# WORK INSTRUCTION:
Scan the listing and copy each line where the word "Given" is present.
TASK DATA Start Marker
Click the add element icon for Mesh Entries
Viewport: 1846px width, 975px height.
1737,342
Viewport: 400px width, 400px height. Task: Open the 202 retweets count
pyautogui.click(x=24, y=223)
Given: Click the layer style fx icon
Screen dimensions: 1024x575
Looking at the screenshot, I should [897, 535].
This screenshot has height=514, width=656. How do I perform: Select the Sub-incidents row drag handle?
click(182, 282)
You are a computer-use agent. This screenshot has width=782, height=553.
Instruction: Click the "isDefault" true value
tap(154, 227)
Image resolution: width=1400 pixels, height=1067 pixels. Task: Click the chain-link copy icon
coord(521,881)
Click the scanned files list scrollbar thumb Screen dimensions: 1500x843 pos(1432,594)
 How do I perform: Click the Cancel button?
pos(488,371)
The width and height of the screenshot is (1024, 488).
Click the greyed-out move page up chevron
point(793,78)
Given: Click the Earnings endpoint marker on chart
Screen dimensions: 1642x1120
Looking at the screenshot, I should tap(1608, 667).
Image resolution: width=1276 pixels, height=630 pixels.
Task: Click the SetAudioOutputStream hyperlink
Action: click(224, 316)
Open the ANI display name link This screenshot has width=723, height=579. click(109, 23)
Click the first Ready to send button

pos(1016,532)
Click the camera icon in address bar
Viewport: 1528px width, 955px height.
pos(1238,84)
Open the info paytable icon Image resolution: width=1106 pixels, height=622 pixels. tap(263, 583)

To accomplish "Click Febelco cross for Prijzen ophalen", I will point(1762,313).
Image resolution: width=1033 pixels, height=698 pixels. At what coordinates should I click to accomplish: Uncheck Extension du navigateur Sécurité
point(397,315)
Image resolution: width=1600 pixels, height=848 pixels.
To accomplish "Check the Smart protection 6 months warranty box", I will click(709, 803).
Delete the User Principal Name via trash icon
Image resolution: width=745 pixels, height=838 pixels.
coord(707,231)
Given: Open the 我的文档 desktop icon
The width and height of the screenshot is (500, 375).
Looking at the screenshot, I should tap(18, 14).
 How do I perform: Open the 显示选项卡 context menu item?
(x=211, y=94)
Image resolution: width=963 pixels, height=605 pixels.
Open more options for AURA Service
TASK DATA End Marker
# SOLUTION TO THIS TASK:
Given: Click the layer style fx icon
Given: Click the Earnings endpoint marker on chart
Given: Open the 我的文档 desktop icon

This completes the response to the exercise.